ASSIGNMENT:
Copy each line of the entries that contains the word "section".

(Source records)
****

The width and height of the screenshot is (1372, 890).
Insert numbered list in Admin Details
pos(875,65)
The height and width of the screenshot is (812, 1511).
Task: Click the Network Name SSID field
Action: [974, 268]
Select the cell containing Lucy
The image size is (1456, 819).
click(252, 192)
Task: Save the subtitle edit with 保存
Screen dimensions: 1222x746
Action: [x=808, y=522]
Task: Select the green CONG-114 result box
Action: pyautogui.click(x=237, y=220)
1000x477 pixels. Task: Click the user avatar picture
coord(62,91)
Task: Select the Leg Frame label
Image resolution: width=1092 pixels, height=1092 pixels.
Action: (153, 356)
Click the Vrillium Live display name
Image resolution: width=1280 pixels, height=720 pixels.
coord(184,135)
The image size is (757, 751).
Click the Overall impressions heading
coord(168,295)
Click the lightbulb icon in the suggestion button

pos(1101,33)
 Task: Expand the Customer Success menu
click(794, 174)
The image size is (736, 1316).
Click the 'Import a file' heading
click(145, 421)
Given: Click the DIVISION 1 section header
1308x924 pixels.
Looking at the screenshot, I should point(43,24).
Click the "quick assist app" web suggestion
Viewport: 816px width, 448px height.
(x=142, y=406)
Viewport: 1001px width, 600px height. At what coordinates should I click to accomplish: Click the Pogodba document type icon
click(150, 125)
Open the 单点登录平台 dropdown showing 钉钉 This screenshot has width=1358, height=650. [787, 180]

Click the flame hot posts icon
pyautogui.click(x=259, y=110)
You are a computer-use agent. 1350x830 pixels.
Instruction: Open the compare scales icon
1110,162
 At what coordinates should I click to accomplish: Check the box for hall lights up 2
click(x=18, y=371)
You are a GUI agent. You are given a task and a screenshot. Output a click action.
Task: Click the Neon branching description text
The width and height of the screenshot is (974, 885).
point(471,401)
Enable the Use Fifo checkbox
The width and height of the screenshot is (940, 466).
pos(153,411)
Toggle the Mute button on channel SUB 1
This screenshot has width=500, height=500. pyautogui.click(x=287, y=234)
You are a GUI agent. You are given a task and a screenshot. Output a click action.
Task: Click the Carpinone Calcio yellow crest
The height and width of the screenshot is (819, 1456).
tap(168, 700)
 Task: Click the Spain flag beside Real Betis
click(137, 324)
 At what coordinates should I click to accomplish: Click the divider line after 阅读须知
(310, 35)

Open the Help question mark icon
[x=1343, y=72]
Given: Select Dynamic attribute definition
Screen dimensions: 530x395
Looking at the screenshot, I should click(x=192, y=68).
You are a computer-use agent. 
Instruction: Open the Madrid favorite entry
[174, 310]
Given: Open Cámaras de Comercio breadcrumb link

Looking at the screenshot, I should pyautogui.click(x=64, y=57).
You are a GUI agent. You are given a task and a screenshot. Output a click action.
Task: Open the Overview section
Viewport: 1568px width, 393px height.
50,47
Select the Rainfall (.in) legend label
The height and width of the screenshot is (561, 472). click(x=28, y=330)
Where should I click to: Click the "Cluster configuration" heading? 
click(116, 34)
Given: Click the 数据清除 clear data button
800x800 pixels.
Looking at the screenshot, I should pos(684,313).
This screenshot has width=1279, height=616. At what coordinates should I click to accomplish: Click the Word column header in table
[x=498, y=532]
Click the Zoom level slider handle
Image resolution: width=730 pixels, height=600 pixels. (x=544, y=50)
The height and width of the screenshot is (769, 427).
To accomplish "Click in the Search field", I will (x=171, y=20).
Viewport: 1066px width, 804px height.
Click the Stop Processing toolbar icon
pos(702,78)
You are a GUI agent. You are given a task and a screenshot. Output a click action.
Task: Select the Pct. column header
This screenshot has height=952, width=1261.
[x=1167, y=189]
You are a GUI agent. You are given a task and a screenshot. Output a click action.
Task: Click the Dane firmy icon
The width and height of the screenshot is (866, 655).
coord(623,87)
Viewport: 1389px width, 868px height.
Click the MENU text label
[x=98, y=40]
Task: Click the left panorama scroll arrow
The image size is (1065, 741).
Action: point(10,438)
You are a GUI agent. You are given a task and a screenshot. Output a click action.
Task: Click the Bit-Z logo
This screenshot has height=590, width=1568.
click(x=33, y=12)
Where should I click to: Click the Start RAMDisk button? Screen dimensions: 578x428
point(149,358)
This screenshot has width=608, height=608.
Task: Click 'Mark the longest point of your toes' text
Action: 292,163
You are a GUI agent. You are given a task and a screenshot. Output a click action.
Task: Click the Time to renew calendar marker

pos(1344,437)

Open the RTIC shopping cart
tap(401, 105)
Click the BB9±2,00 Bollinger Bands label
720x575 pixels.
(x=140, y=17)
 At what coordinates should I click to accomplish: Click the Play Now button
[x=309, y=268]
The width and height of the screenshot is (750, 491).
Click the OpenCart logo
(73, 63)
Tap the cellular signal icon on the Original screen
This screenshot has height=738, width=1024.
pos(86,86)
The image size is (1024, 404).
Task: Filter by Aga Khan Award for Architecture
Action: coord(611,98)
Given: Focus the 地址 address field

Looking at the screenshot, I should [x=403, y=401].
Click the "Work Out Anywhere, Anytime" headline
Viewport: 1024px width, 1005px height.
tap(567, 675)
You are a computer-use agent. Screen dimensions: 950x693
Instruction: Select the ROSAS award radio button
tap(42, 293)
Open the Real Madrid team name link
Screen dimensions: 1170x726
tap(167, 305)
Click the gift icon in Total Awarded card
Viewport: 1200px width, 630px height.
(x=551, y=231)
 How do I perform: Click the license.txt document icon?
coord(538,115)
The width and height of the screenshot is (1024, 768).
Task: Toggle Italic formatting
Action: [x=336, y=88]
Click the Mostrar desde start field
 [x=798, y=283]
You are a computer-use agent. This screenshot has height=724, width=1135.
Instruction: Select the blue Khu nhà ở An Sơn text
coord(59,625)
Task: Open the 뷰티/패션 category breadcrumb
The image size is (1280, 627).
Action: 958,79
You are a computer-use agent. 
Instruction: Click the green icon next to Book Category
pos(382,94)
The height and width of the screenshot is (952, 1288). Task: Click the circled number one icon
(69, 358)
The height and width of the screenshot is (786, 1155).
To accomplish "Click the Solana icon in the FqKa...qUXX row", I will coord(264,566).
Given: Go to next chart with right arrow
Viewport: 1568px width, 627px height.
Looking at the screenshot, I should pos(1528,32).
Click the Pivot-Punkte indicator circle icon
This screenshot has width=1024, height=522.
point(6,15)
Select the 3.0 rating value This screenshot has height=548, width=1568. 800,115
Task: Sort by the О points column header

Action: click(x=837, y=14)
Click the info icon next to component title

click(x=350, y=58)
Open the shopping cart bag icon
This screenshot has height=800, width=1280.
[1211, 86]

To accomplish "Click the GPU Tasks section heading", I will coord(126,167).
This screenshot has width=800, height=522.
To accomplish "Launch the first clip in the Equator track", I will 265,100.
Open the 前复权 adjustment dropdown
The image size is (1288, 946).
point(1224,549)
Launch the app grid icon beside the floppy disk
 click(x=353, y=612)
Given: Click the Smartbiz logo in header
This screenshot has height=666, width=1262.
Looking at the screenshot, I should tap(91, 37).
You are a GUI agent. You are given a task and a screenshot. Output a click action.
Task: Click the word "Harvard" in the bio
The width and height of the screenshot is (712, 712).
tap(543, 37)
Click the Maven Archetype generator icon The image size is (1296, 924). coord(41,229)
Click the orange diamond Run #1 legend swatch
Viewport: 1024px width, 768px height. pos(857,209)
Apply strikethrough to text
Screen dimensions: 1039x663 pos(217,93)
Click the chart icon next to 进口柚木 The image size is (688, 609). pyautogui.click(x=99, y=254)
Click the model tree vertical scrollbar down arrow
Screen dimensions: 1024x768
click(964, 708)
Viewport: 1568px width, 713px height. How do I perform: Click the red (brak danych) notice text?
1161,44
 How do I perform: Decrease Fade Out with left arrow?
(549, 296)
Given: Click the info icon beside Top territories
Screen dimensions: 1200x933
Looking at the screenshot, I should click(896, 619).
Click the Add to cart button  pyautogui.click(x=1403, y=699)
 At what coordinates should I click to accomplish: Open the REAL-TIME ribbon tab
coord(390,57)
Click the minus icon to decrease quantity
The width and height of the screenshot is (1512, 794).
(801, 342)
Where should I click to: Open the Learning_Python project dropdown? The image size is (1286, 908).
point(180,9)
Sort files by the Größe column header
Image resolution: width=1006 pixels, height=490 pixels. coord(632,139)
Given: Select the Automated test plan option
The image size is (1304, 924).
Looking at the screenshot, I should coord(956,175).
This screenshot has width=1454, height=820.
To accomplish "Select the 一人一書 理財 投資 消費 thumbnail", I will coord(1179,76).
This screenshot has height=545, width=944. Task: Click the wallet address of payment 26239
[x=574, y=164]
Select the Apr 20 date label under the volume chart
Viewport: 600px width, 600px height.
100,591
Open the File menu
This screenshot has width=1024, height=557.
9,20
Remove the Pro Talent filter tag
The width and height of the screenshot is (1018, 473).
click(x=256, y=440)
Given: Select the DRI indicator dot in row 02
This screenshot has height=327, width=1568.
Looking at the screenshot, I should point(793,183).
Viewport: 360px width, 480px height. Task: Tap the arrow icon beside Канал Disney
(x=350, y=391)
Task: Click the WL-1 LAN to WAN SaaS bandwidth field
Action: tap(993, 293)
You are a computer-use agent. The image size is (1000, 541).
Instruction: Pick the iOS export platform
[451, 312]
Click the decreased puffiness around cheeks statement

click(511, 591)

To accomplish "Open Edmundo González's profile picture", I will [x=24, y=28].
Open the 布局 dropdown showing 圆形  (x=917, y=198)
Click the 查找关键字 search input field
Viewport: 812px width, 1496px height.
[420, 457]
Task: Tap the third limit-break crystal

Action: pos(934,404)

****

TASK SOLUTION:
Given: Click the DIVISION 1 section header
Task: Open the Overview section
To accomplish "Click the GPU Tasks section heading", I will coord(126,167).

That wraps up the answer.